The metrics you need to create a compelling investor story
When it comes to metrics and data, the whole is greater than the sum of the parts.
We’ve all been victims of death by PowerPoint - a presentation bursting at (and more often than not, over) the slide seams with performance metrics, all displayed in a scattergun approach, with cash metrics next to the churn numbers, followed by revenue per head for good measure.
Yes, each metric is important. Yes, you need the numbers to tell a story.
But, make them work for you. Don’t do yourself a disservice by only including parts of the story.
Bringing all your numbers together to tell your whole story is what you need to do because, yes, we’ve literally just said it but we’ll say it again, the whole is always greater than the sum of the parts.

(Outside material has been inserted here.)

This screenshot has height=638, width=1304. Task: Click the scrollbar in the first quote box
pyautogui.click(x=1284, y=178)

So, here’s how we suggest you do it.
Create order and flow
To show the strength of your business, group your metrics together for each specific area.
This helps build a clear and easy to understand picture and demonstrates your management team fully understand what they’re presenting.
What people want to see
Here’s an example of metrics investors in SaaS businesses want to see and how you should structure yours when presenting:
First things first. How effective is your business at attracting customers? And what about growing that all important top line?

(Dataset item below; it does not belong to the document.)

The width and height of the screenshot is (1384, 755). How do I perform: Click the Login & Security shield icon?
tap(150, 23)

This is what investors want to see so that they can judge how effective your sales and marketing machine is.
- Pipeline growth: are you growing the number of leads and value of your pipeline?
- Pipeline conversion: how quickly and effectively are deals being moved through the various stages of your pipeline. Is it taking longer to close deals? Are deals getting stuck at the contracting stage?
- Cost per MQL (marketing qualified lead): do you know what it costs to get a new lead? And do these new leads come from organic or paid marketing?
- Revenue growth: often shown as monthly recurring revenue (MRR) or annual recurring revenue (ARR) growth, can you hit that unicorn label most businesses strive for?
- Recurring revenue movement: a powerful way to demonstrate the revenue profile is to show the movement in recurring revenue from one point in time to another. Typically, you would start with opening MRR (or ARR), add in sales to new customers, upsells to existing customers, churned customers and other movements to arrive at the closing MRR (or ARR) – a waterfall chart is one of the best ways to visualise this.
For any SaaS business, this is a key area that investors will focus on and stress test in your commercial model.
The metrics below are at their most valuable when looked at as a group – because this tells investors everything they need to know about the lifecycle of your customer; what it costs to get them, how much they spend, how much it costs to serve them and how long they stay with you.
- Customer acquisition cost (CAC): tells you how much it costs to acquire a customer.
- Average revenue per account/user (ARPA or ARPU): how much does each customer pay? This becomes really important when you have various ‘plans’ customers can choose from.
- Average gross profit per customer: how much contribution do you earn from a customer after allowing for your direct costs?
- Payback period: this shows how quickly you recover your customer acquisition costs (CAC) and is normally shown in months. It's sometimes calculated based on the revenue per customer but a more accurate way is to use gross profit (or contribution). While using gross profit gives a longer timeframe it's a much truer reflection of the actual payback period.
- Churn: the rate at which customers are lost.
- Customer lifetime value (LTV): is the culmination of the above demonstrating the overall value of each customer to the business, incorporating the gross profit from them with how long they are a customer.
- LTV:CAC ratio: this gives you a ratio between the lifetime value of each customer (LTV) and how much it costs to acquire them. Too small a number means you won’t get value from that customer over their lifetime, and too high could mean you’re not investing enough in sales and marketing to drive growth.
Cash is one of the most crucial numbers in any business.
Knowing your cash position is vital to running your business and something potential investors will focus on.
- Cash runway: it sounds simple, but it’s absolutely vital. An investor will want to provide enough capital to enable you to execute your plans without providing too much so the company gets complacent (or you dilute yourself too much).
- Monthly cash burn rate: is how much, on average, you are burning each month. It's important to distinguish the difference between cash burn and EBITDA profit/loss, as accounting treatment can sometimes misalign the two.
- Cash conversion ratio: this is the cash generation over a period divided by EBITDA and demonstrates how efficient a business is at turning profits into cash. A business that sells annual licenses and is paid upfront is clearly going to have a higher score here than one that is paid monthly. This is good leverage for a premium valuation, so certainly, a metric worth highlighting.
Whatever metrics you include, and there are many more than the ones we’ve listed here, make sure they hang together so that your numbers tell a compelling story about your business to your potential investor.